WHAT THE EXERCISE ASKS:
Omitting the pictures, print every line below exactly as it stands.
*** PROVIDED DATA Section Begins ***
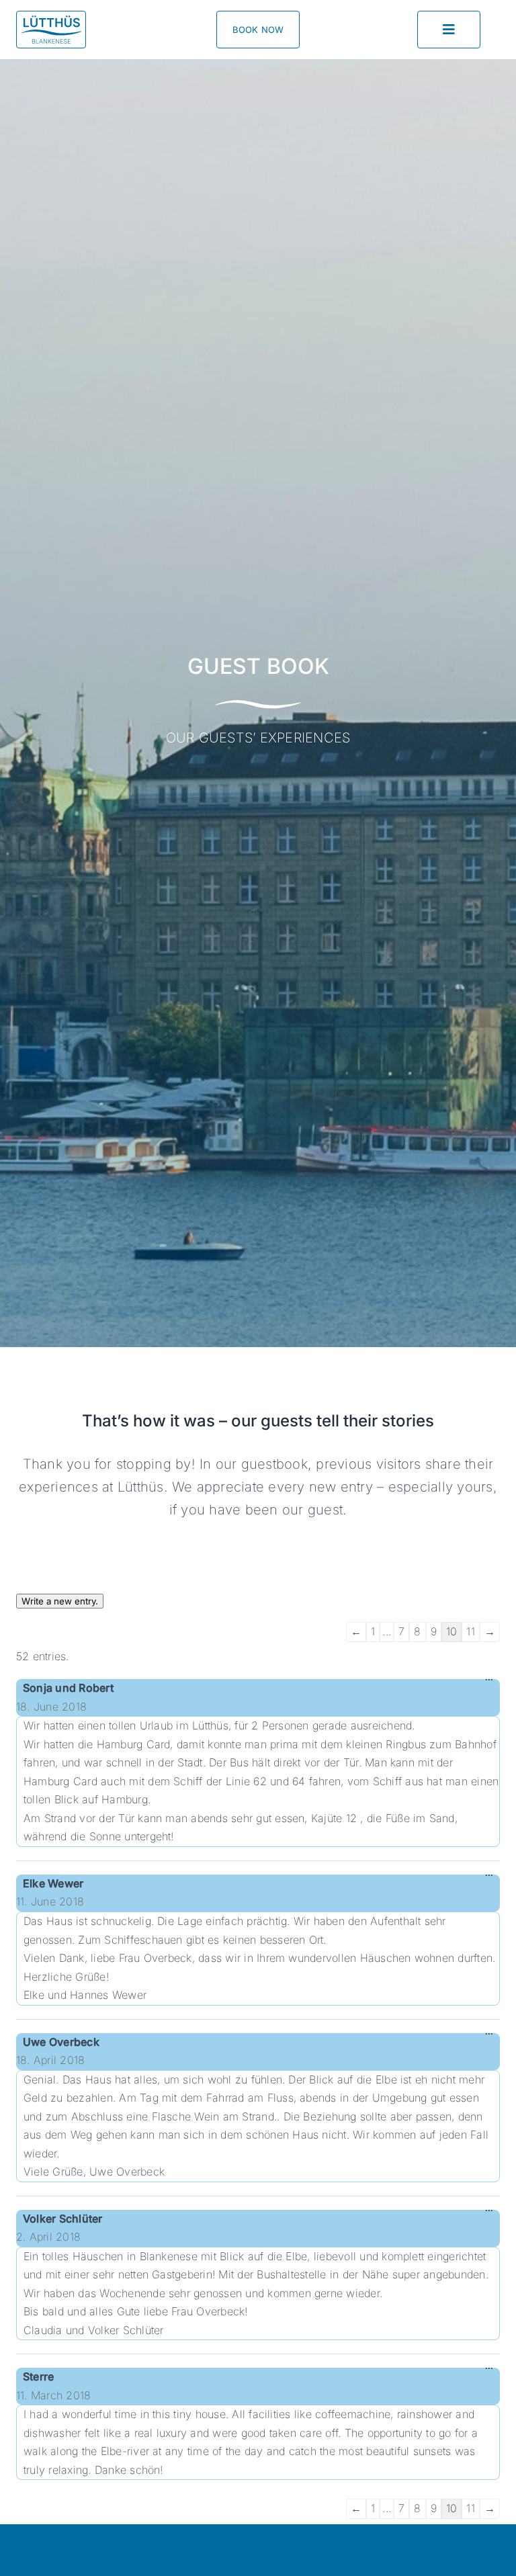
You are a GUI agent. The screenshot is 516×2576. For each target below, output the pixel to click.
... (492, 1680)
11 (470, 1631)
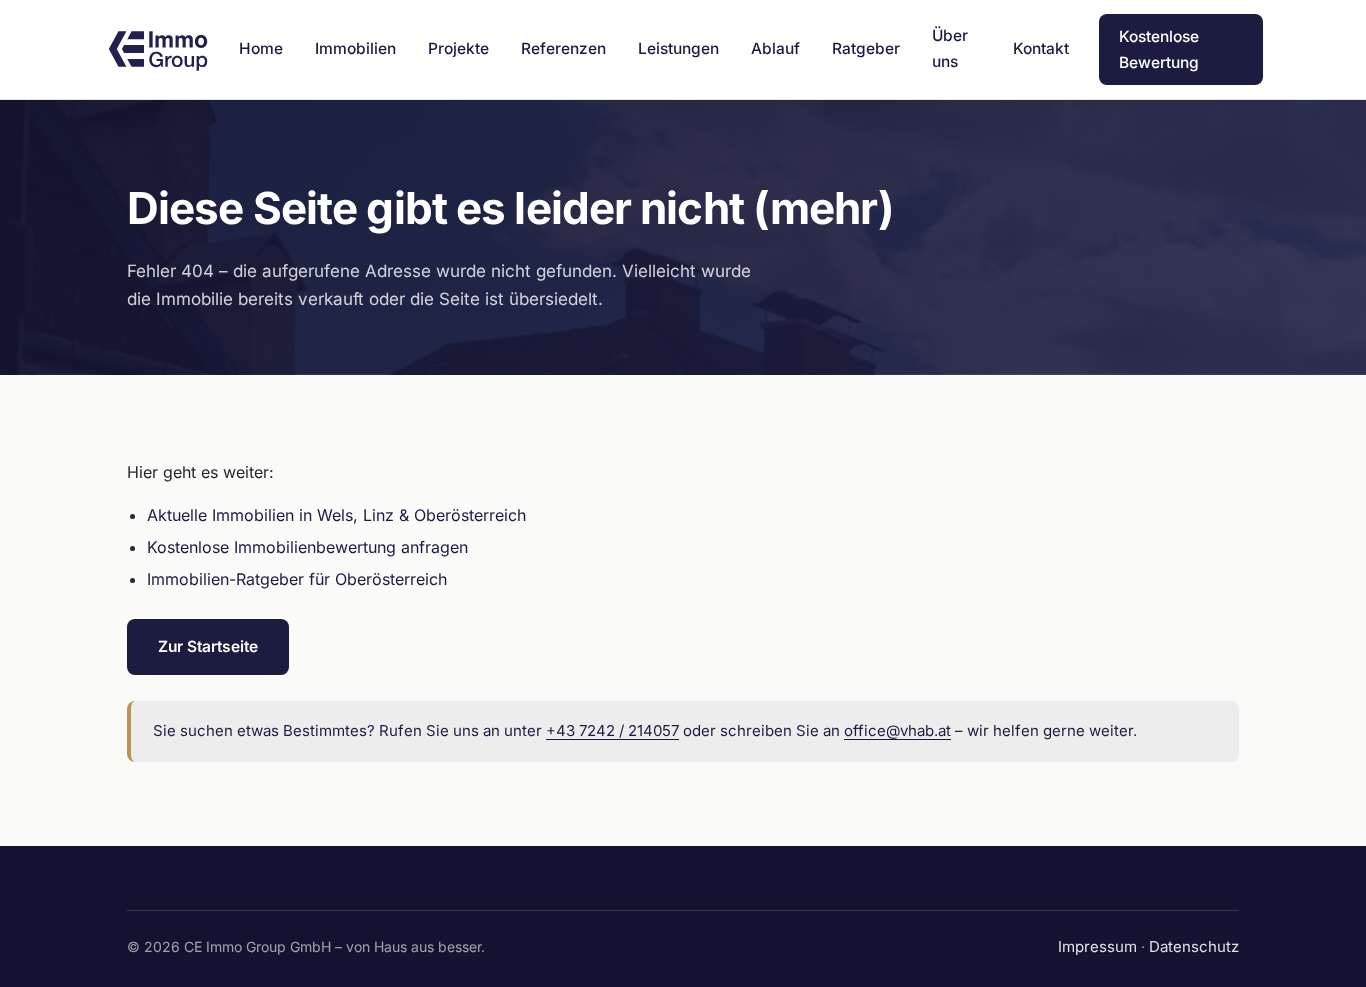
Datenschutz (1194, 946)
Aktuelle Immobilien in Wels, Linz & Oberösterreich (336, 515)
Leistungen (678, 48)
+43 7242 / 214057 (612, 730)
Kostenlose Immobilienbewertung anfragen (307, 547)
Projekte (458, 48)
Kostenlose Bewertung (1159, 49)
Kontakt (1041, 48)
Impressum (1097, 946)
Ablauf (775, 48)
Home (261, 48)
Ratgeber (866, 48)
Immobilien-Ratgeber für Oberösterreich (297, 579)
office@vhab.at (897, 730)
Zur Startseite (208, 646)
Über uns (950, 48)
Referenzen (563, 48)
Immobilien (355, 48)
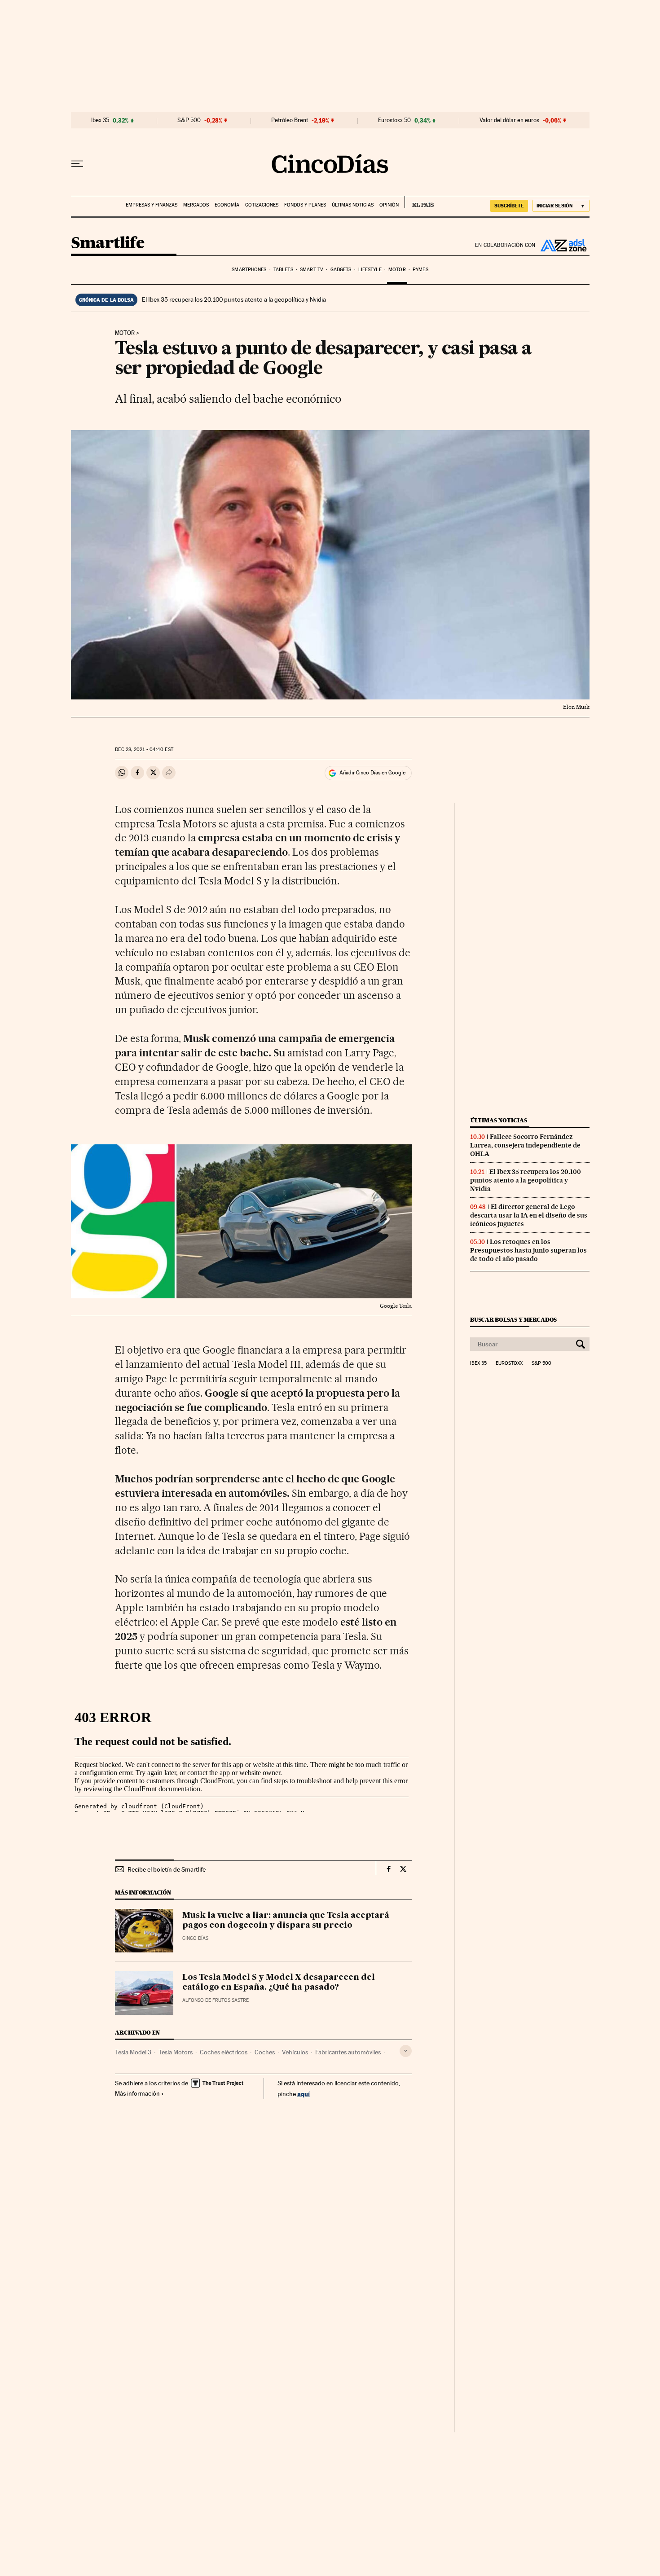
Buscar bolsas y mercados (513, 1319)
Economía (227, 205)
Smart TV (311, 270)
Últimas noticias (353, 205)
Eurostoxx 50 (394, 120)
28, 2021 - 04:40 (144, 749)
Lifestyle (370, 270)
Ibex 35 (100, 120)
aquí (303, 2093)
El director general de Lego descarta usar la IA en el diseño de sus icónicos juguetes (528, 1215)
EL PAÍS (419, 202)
*** PROVIDED DATA Section Ends ***
PROBLEM SOLUTION:
You are a GUI agent. The screenshot is 516×2576. For each target below, output the pixel to click.
... (492, 1680)
11 (470, 1631)
Datenschutz (1194, 946)
Aktuelle Immobilien in Wels, Linz & Oberösterreich (336, 515)
Leistungen (678, 48)
+43 7242 / 214057 (612, 730)
Kostenlose Immobilienbewertung anfragen (307, 547)
Projekte (458, 48)
Kostenlose Bewertung (1159, 49)
Kontakt (1041, 48)
Impressum (1097, 946)
Ablauf (775, 48)
Home (261, 48)
Ratgeber (866, 48)
Immobilien-Ratgeber für Oberösterreich (297, 579)
office@vhab.at (897, 730)
Zur Startseite (208, 646)
Über uns (950, 48)
Referenzen (563, 48)
Immobilien (355, 48)
Buscar bolsas y mercados (513, 1319)
Economía (227, 205)
Smart TV (311, 270)
Últimas noticias (353, 205)
Eurostoxx 50 (394, 120)
28, 2021 - 04:40 (144, 749)
Lifestyle (370, 270)
Ibex 35 (100, 120)
aquí (303, 2093)
El director general de Lego descarta usar la IA en el diseño de sus icónicos juguetes (528, 1215)
EL PAÍS (419, 202)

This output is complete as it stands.